The other feature of Anaconda I really like is how easy it is to work with IPython Notebooks through Jupyter…I’m going to save discussion of that functionality until after we talk about Quandl because I want to demo the Quandle Python Module in an IPython Notebook.
Quandl is a data warehouse and I love it. In the past week I have used it to access:
- Historical home values Santa Cruz, San Benito, Monterey, and San Luis Obispo Counties from 1996 to the present. These data were from a Zillow Database housed on Quandl
- Historical unemployment rates for Washington, Oregon, California, Arizona, Nevada, Utah, Idaho, Montana, Wyoming, Colorado, and New Mexico from 1990 to present. These data come from the Federal Reserve Bank of Cleveland and are available through Quandl
- Infant Mortality Rates for 15 developing countries 1990 – present. These data come from a United Nations databased available on Quandl.

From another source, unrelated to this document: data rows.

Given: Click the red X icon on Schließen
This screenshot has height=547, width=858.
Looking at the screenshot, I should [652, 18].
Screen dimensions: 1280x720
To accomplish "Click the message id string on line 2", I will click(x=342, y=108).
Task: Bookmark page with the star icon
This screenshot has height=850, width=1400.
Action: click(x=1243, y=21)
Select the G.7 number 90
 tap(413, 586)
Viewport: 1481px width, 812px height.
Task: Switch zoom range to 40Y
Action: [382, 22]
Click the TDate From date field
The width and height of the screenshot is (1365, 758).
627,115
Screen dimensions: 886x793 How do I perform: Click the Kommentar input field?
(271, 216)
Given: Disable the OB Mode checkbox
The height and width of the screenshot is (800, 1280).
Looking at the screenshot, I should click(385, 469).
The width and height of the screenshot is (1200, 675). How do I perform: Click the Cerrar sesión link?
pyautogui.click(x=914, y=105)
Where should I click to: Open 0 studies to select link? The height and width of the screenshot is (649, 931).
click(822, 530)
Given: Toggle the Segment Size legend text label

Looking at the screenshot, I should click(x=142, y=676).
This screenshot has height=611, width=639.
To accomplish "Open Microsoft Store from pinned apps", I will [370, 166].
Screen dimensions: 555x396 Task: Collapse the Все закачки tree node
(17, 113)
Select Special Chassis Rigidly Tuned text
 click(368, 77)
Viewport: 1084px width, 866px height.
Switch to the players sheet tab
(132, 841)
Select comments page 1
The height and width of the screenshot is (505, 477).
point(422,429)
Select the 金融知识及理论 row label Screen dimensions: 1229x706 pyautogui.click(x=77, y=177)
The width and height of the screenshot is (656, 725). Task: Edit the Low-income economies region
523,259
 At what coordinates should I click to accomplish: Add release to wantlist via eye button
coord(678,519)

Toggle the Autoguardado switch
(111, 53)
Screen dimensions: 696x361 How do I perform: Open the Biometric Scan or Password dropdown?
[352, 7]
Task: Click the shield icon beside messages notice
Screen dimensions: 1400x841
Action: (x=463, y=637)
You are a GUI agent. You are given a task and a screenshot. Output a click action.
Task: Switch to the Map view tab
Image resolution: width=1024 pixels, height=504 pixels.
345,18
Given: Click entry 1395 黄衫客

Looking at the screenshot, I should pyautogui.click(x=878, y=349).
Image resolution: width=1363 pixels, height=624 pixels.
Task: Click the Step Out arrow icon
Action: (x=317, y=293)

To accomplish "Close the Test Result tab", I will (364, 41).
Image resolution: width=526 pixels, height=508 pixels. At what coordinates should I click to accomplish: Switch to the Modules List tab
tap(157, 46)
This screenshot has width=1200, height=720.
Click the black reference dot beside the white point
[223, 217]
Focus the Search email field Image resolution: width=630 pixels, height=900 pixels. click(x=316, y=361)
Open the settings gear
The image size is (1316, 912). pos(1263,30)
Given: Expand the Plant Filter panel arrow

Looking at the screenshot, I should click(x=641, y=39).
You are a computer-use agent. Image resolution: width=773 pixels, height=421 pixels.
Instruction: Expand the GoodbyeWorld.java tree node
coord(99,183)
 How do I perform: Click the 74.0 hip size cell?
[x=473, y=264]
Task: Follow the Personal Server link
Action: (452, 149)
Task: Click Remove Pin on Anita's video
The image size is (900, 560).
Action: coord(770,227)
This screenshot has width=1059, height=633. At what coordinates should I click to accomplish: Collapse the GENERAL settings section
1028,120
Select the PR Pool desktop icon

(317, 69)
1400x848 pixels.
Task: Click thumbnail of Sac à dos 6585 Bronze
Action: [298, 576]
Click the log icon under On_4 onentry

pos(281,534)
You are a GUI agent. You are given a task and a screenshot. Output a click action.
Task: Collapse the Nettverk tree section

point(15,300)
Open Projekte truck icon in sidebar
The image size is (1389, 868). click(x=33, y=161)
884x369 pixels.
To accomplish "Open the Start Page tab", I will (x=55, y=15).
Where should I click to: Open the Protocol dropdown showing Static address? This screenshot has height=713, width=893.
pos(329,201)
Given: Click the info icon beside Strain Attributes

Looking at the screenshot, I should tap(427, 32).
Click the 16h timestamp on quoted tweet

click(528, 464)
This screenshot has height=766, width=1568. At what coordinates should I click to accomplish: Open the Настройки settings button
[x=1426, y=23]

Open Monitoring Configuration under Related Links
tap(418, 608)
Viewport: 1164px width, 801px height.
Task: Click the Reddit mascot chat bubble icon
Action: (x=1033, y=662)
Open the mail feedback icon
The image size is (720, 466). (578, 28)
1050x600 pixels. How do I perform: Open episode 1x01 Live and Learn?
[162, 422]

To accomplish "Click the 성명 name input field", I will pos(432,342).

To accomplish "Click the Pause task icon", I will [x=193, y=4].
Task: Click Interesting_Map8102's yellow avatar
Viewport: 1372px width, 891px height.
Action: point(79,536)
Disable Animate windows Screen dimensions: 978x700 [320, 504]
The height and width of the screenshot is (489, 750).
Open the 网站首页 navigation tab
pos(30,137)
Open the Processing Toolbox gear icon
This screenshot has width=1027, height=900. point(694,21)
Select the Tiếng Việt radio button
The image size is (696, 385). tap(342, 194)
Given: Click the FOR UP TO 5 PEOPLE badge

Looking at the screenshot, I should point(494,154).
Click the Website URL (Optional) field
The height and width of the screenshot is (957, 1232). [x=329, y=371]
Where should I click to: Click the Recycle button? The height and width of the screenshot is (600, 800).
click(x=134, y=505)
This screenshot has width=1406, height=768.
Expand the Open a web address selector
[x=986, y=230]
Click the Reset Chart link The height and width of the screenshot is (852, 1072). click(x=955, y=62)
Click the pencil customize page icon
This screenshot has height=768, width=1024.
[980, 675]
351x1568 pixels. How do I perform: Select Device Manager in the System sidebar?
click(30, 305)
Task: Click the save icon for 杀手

A great Quandl feature is that they have modules for both Python and R. Check them out here, then sign up for an account, get an API key and you can start loading data from Quandl right into your Python or R install.
Quandl + Anaconda Python
In order to work with the Quandl module on my machine I had to install it. With Anaconda that was pretty easy: I opened the Mac terminal and did
conda install quandl
I also installed the Quandl module on my desktop at work which is PC:
pip install quandl
IPython Notebooks
I wrote about R Notebooks here. Everything positive I said about R Notebooks applies to IPython Notebooks…and there are some additional cool features of IPython Notebooks not available with R Notebooks.
For starters, I can start a new IPython Notebook from the Anaconda Dashboard by launching the Jupyter Notebook app. When I do that the following homescreen comes up:
In the top right corner there is a ‘new’ tab. Use that drop down to select ‘Python[Root]’. Now I get my new Notebook:
Like R Notebooks, code chunks can be designated as text (Markdown) or code and each chunk can be run independently of other chunks. If you want to run all the chunks you can output to a nice clean .html or .pdf just like with R notebooks.
A Notebook Using Quandl
So I created a IPython Notebook where I did a couple really simple things:
- imported a bunch of libraries (pandas, quandl and some other shit)
- went to Quandl and searched for ‘home prices Humboldt County, CA’ and found a data series I liked (ZILL/CO00399_MSP…median home price in Humboldt County, CA)
- pulled this data series using Quandl.get(), then plotted it.
A super-cool feature of IPython notebooks is that IPython.org will host these Notebooks. You can view my notebook here:
http://nbviewer.jupyter.org/gist/aaronmams/a6960b88d5f1e30c7dff3e882d8960b6
NOTE: Yes, I kept my Quandl API key hardcoded into the Notebook. If you plan on running the code chunks do me a solid and substitute in your own API Key.
And if you want to upload your own Notebook to the nbviewer host at ipython.org check out this dude’s youtube video which walks through how to do it.
Bonus
If I’ve already convinced you to install Python using Anaconda, you can also download the ghetto Notebook I made using the download button in the top right. You can then open the Notebook in your own instance of IPython and run the code chunks yourself.